All 3 of the new methods had mean measurements that were statistically significantly less ( P <0.0001) than the physical method, adjusting for investigator and tooth effects. Specifically, InVivo Section measurements were 0.3 mm (95% CI, −0.4 to −0.2) less than the measurements with calipers, InVivo Volume Render measurements were 0.5 mm less (95% CI, −0.6 to −0.4) than those with calipers, and CBWorks Volume Render measurements were 0.4 mm less (95% CI, −0.4 to −0.3) than those with calipers.
Overall, there were high correlation values among the 3 viewing methods, indicating that CBCT can be used to measure the MDD of unerupted teeth. The InVivo Section method had the greatest correlation with the calipers.
An essential factor in orthodontic diagnosis and treatment planning is the ability to predict the size of unerupted teeth during the mixed dentition period. An accurate prediction of the mesiodistal diameter (MDD) of the erupting permanent teeth will help to determine whether there will be sufficient space for the permanent teeth to erupt unimpeded and properly aligned in their respective arches. In particular, it is necessary to predict the MDD of the crowns of the unerupted canines and premolars (C, P1, and P2). A previous study comparing the MDD of deciduous canines and molars to their permanent successors found that permanent canines are significantly broader and permanent premolars are smaller than their predecessors. Overall, the sum of the crown widths of these permanent teeth has been reported to be lower than that of their deciduous predecessors. A discrepancy between the space required for the dentition and the space available in the dental arch will result in excessive spacing or crowding. Hence, an accurate estimate of the sum of crown widths vs available space is necessary for making competent decisions concerning eruption guidance, serial extractions, space maintenance, space regaining, and other options in orthodontic treatment planning.
Different methods for estimating the sizes of unerupted teeth have been developed. In the literature, 4 groups of methods are commonly used to predict the MDD of the permanent C, P1, and P2 before eruption: analyses based on mean values of the C, P1, and P2 by using established tables of average tooth sizes ; regression equations based on high linear correlations between relevant groups of teeth ; measurements of the unerupted teeth taken directly from radiographs ; and analyses with a combination of regression equations and radiographic methods.
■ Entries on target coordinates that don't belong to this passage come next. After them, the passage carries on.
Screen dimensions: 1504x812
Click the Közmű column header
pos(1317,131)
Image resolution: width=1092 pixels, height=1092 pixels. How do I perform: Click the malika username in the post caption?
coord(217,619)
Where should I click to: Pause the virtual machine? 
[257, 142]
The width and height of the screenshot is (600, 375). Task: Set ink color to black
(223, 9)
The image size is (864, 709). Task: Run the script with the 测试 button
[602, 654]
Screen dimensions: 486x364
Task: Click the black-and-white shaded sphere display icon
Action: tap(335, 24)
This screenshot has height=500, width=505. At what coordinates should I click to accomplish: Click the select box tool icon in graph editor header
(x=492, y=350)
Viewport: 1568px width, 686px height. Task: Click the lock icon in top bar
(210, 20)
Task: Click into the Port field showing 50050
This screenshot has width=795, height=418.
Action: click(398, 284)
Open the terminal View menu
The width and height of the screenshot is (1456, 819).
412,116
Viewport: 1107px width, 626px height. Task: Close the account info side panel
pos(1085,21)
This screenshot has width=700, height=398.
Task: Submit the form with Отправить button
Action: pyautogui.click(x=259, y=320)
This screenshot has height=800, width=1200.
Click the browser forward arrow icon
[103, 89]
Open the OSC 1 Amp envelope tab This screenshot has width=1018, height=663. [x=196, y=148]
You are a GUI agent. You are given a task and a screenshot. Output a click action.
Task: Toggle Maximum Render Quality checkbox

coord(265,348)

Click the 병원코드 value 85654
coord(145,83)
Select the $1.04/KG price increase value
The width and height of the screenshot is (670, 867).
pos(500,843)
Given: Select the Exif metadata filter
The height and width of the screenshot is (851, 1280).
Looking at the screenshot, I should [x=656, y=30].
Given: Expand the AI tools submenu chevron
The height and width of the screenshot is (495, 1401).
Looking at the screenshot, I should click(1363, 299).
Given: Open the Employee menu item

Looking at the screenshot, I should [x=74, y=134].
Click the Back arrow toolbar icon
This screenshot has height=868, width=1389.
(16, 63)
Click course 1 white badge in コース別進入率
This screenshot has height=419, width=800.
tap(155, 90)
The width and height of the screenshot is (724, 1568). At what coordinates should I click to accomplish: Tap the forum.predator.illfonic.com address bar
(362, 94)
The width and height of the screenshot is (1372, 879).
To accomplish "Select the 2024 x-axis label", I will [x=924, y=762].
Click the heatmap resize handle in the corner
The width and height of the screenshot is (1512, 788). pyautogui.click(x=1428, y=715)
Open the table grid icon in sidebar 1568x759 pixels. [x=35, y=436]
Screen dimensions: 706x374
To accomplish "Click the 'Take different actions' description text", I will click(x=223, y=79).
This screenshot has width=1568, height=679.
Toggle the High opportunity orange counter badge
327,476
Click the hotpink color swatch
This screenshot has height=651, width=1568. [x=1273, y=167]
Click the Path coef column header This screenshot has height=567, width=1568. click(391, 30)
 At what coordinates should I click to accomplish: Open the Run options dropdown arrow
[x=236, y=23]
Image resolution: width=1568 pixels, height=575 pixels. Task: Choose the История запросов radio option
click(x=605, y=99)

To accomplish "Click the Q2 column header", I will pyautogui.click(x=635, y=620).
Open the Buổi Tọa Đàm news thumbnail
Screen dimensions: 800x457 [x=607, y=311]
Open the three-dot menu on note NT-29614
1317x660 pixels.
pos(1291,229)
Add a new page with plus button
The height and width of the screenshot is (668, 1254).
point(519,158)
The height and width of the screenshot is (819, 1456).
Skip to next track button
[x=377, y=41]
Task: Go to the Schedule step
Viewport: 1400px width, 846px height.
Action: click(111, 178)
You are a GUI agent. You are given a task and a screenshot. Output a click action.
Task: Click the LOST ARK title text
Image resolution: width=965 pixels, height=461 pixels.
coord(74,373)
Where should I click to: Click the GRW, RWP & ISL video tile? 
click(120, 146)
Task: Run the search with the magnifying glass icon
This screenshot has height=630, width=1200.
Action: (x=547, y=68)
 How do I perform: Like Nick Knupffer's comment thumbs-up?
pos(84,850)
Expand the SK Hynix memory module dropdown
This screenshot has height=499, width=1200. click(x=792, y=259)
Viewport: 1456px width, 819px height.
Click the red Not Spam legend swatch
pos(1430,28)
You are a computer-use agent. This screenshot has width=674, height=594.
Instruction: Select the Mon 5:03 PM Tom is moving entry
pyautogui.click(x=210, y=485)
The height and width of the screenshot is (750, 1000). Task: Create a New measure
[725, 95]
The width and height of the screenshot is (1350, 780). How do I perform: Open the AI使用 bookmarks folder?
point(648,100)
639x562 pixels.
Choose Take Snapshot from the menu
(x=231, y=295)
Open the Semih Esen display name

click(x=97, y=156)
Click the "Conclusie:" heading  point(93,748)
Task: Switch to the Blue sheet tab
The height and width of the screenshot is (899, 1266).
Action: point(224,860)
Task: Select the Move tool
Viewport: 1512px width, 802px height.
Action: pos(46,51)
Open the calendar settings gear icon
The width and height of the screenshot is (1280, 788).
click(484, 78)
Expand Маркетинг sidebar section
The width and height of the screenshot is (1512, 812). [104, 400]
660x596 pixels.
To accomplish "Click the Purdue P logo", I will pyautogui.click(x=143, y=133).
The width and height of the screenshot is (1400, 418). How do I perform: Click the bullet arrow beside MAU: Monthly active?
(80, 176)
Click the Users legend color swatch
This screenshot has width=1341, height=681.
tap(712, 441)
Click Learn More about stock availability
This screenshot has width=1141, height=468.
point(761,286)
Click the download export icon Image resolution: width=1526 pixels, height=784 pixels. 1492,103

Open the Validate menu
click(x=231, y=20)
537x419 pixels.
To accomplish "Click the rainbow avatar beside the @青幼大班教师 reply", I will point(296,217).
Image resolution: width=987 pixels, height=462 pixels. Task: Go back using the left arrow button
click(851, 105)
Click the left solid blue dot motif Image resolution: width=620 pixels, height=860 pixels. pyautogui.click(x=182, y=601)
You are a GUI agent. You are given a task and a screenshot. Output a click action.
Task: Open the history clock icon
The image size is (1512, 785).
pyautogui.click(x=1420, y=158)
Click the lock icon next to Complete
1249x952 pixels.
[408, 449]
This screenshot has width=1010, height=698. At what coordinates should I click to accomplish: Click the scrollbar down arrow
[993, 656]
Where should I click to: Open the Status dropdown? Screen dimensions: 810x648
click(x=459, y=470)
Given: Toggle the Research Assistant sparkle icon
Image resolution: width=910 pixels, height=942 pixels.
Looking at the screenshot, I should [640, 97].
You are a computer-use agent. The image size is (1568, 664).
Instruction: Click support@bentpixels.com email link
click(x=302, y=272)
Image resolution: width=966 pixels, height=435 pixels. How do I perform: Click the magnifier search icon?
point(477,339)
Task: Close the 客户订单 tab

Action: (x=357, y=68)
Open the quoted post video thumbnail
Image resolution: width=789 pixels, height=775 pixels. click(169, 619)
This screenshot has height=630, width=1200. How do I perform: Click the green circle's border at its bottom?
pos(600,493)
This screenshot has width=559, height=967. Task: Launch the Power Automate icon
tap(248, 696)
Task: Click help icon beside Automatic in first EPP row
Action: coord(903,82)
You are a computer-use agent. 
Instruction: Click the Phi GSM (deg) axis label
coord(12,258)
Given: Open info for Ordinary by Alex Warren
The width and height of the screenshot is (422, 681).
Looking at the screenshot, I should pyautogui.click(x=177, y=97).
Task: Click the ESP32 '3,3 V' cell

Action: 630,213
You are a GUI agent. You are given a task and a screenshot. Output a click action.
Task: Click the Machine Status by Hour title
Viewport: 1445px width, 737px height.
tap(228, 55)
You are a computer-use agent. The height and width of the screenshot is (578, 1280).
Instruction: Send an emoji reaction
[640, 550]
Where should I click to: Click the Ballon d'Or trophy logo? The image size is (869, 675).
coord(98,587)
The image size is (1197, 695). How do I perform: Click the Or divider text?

Numerous studies have been conducted to compare the accuracy of various methods of predicting the MDD of the C, P1, and P2. Despite the diversity and numbers of available methods, no single method has been shown to deliver high accuracy, precision, and reliability; all have limitations. For example, a study comparing 8 commonly used regression methods found that prediction methods either overestimated (Legovic and Hautz, Droschl et al, Tanaka and Johnston, and Moyers ) or underestimated (Bachmann, Trankmann et al, and Gross and Hasund ) the sums of crown widths of the C, P1, and P2. Gardner compared 4 methods (Nance, Tanaka and Johnston, Moyers, and Hixon and Oldfather ) and also found that the methods either overestimated or underestimated the crown widths of the canines and the premolars. Another significant limitation of existing regression methods is their inability to be applied universally when variations occur between populations. Some methods are less reliable for female patients, raising the question of sex variations.
There is a clear need for a highly accurate and reliable method for predicting the crown widths of unerupted permanent canines and premolars for orthodontic purposes. In this study, we examined whether a significant diagnostic advancement in clinical diagnosis, cone-beam computed tomography (CBCT), can be used to provide accurate and reliable measurements of simulated unerupted teeth. We hypothesized that images from CBCT will provide accurate and reliable linear measurements of MDD and eliminate limitations based on individual variations. Support for this hypothesis is provided by the following factors.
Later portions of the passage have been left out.